**What is expected**
Nothing but the lines from the one containing "The image size is (456, 424)." to the end of the data should be copied, exactly, and the pictures stay out.

Supplied information below:

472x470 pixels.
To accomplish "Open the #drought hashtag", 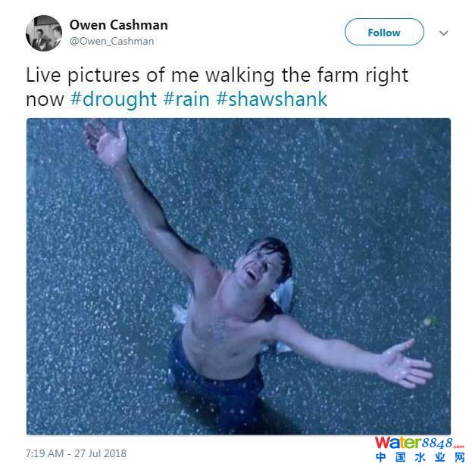I will click(x=114, y=99).
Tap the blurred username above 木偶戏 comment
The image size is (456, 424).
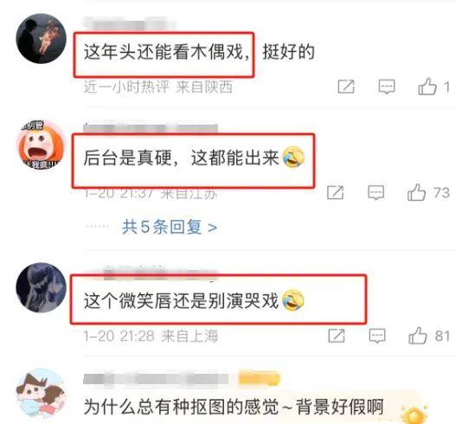[130, 23]
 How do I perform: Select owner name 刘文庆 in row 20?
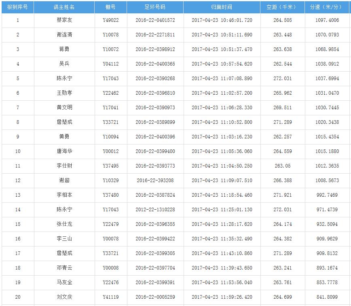point(64,297)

End of Supplied information.

**Your response**
The image size is (456, 424).
[130, 23]
 How do I perform: Select owner name 刘文庆 in row 20?
point(64,297)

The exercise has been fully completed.